En muchas ocasiones, como aquella noche, su mujer estaba fumándose
un cigarro en el balcón de su casa, en el cual pasaba bastante rato
observando a todos aquellos grupos de personas que se reunían a
tomarse un copa en la nutrida calle de terrazas. Tenía una llamada
del inspector jefe. Debía de concertar una cita en aquellas horas
que no trabajara. A la que perseguía era a la dueña del hotel y
Andrés no debía llamar en absoluto la atención por sus ausencias.
Andrés pensaba, irónicamente, que se va a ganar el titulo de
trabajador del año y que le va a pedir al jefe de departamento que
el salario que le paga la matona dueña no fuera a la cuenta del
departamento sino a la suya. Le dirá que no – lo pensaba y lo
sabía.
Al día siguiente,
convencido que iba a ser un día como cualquier otro, con la máxima
-imposible tener más, se decía él, resignación, se encaminó
hacia el garaje. Tras dos matutina horas de gente llegando al
trabajo con prisas y con mucha falta de almohada, apareció la
peligrosa dueña en un lujoso Jaguar negro.
Del asiento del
copiloto, salio su joven amante putito que ésta gastaba. Alto,
musculado, guapo y, me imagino, armado. Se puso de pie y miró a todo
su alrededor mientras la dueña, Paula, sacaba las piernas libres
hasta las rodillas. No era de una gran belleza, pero no le hacía
falta para atraer a todos los allí estuviesen. Llena de estilo,
insultaba a todos los que la rodeaban con su mirada.
Iba armada seguro.
Fijándose en las otras veces que la había estado, vio que llevaba
normalmente, o al menos en el hotel, una pistola, por su delgadez,
automática, en la parte trasera de la cintura. Con chaqueta no se
veía el bulto, salvo aquel día que ese agacho y lo pude ver.
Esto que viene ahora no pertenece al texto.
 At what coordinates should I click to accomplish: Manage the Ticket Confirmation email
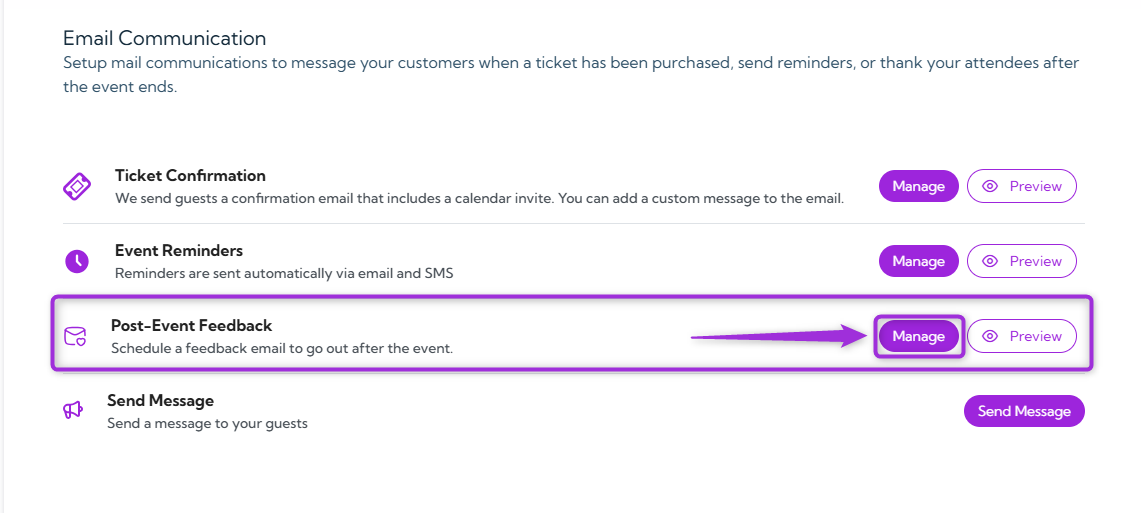(x=918, y=186)
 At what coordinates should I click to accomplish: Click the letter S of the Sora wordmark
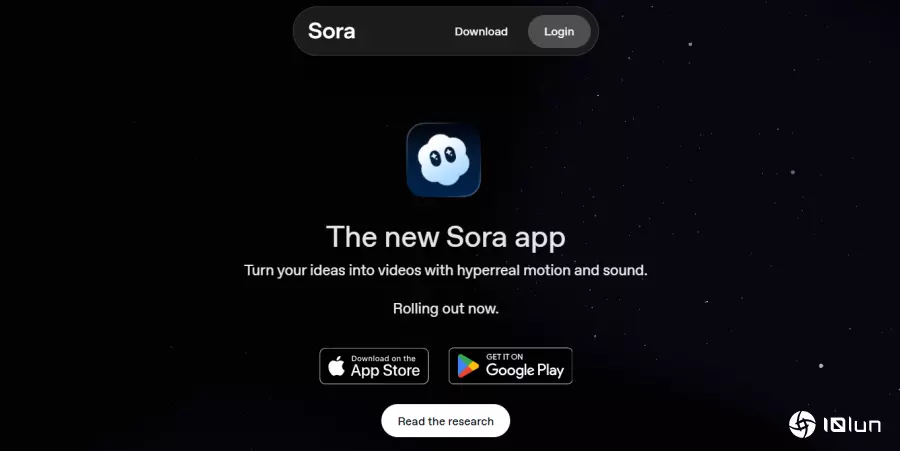pos(316,31)
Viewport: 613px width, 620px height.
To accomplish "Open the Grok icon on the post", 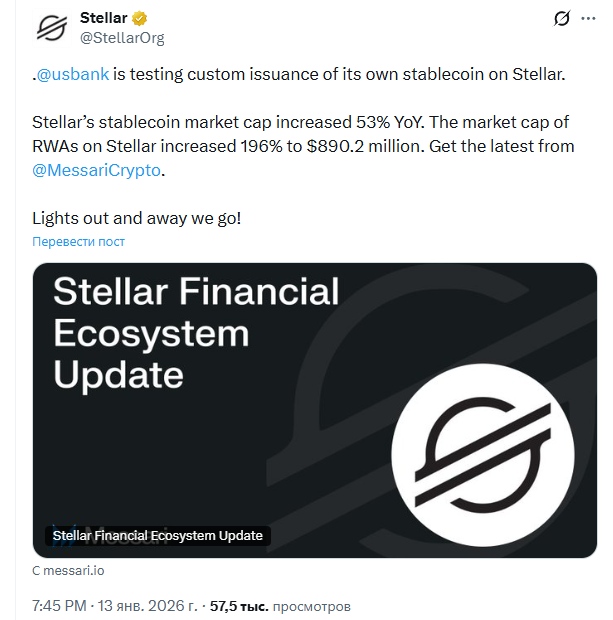I will [561, 19].
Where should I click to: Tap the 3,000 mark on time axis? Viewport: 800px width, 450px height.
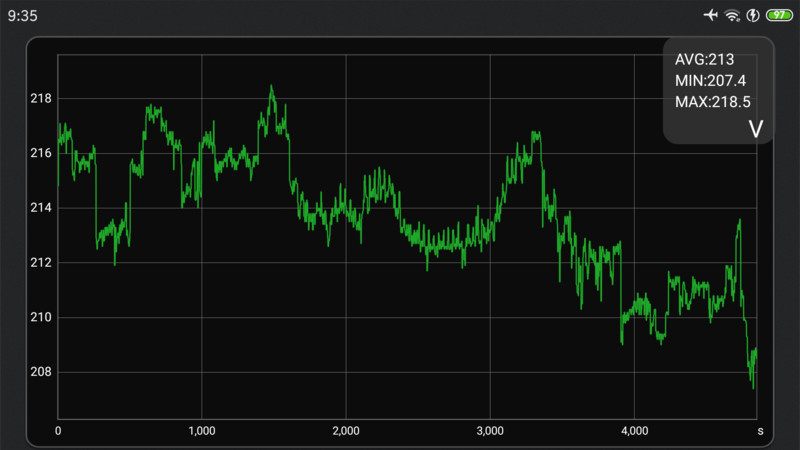pos(489,431)
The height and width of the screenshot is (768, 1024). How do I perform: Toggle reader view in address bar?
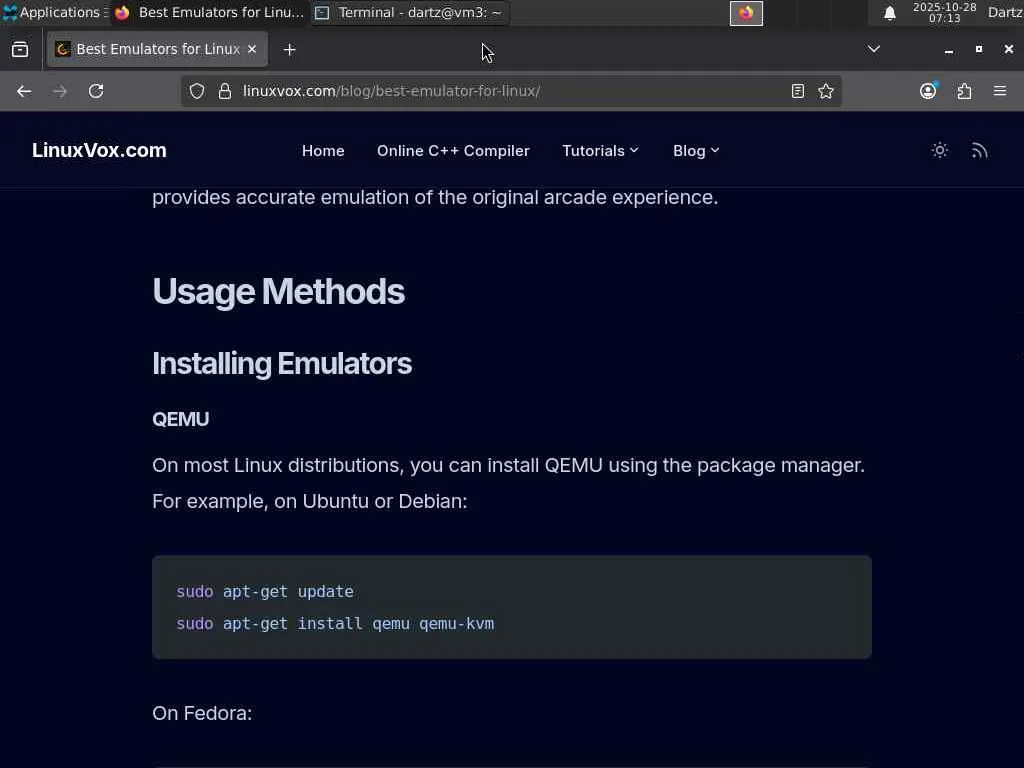pyautogui.click(x=797, y=91)
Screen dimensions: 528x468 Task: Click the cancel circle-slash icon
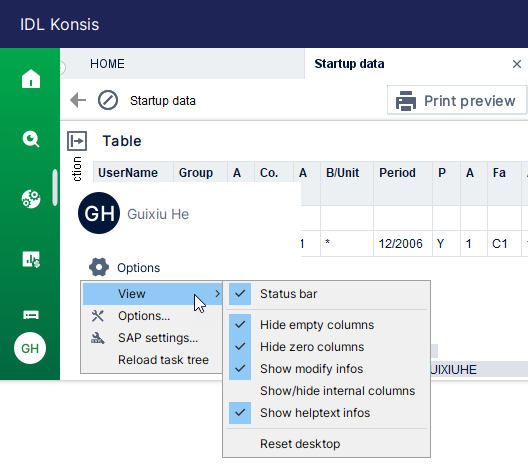pyautogui.click(x=108, y=100)
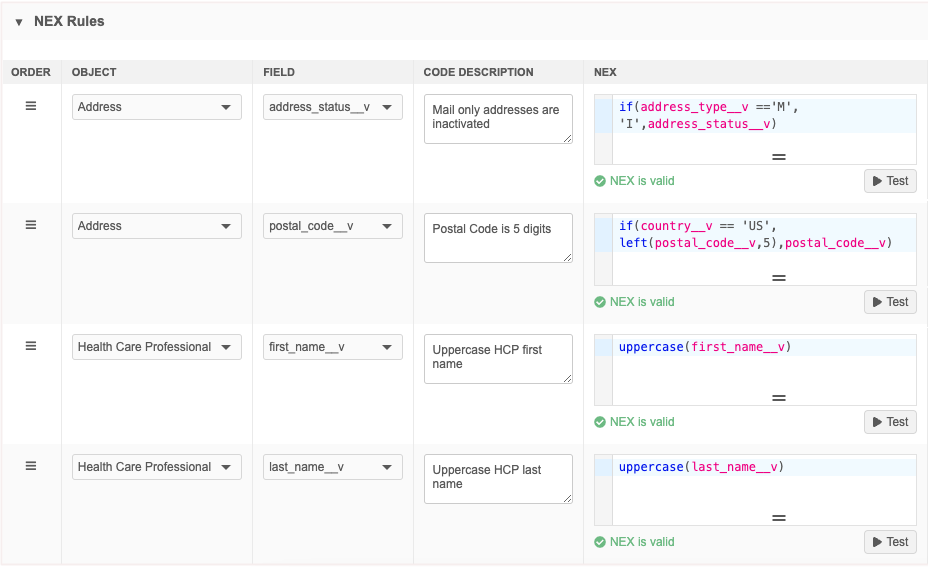Screen dimensions: 928x567
Task: Edit 'Mail only addresses are inactivated' description box
Action: pyautogui.click(x=497, y=118)
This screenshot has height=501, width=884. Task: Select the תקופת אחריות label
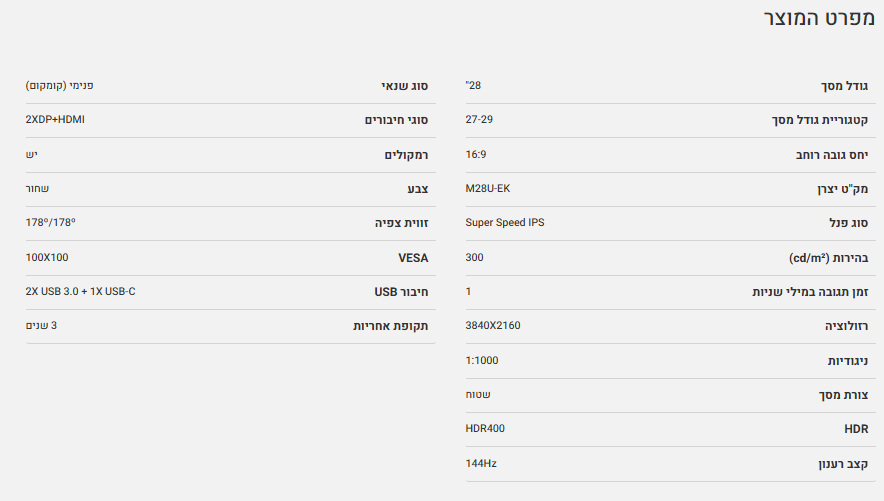[x=390, y=327]
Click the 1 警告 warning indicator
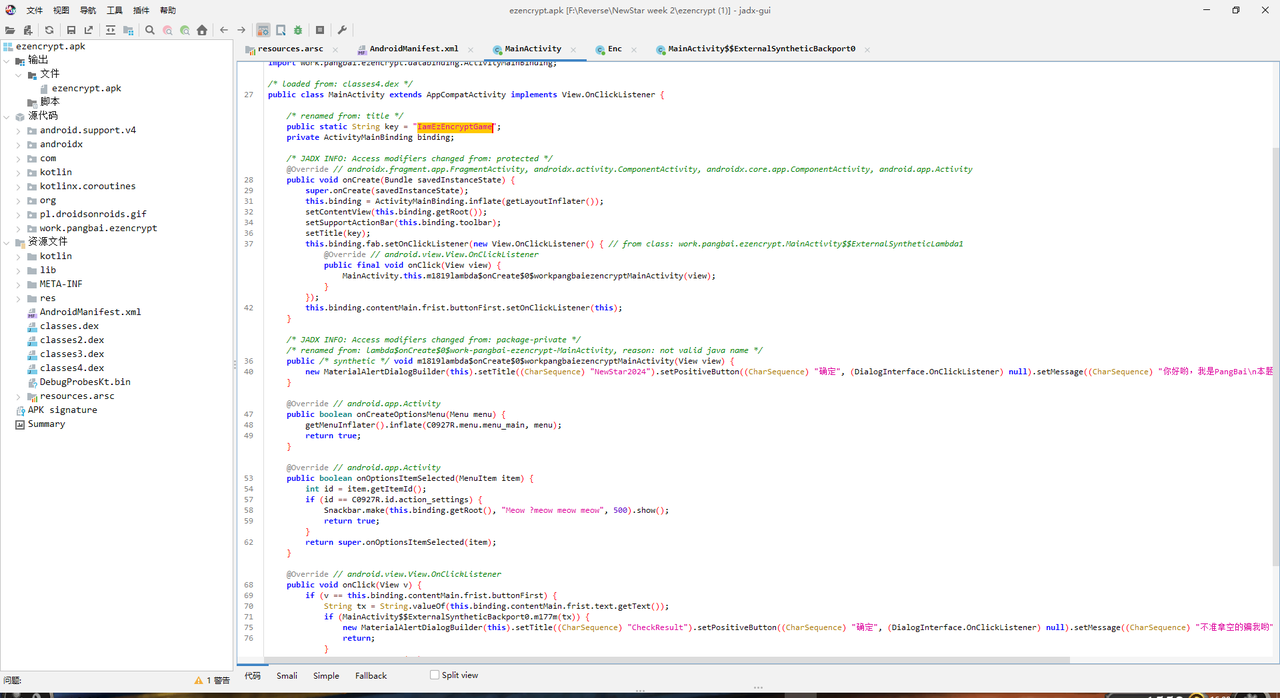 point(212,680)
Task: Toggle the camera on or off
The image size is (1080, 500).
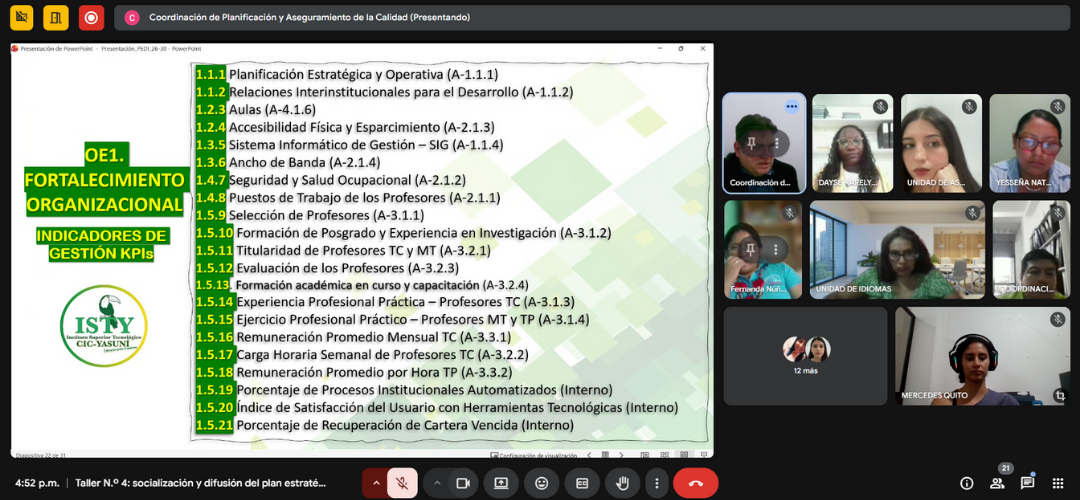Action: pyautogui.click(x=463, y=483)
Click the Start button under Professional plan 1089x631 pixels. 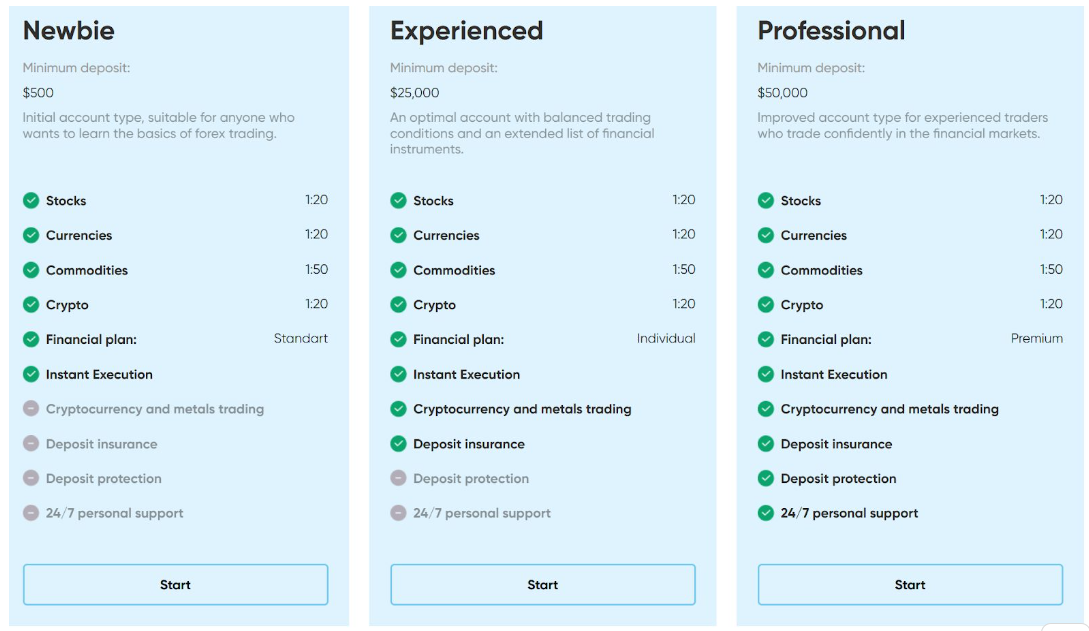click(910, 584)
Calibre, al menos treinta y ocho. Allí se quedaron, de pie al lado
del coche, mientras Andrés, tratando de disimular al máximo su
investigación, salió a barrar por las afueras de la cabina. Apenas
dos minutos después, un coche americano y negro también, bajo las
rampas y aparcó. Salieron tres hombres y una mujer, y también
atentos a que que hubiese, se acercaron hacia la pareja primera. Se
dieron las manos y subieron por la puerta de entrada al hotel. Andrés
saco su móvil y dijo “la pipa está llena de tabaco”. La
operación comenzó. Están todos, ¡vamos!, pensó Andrés.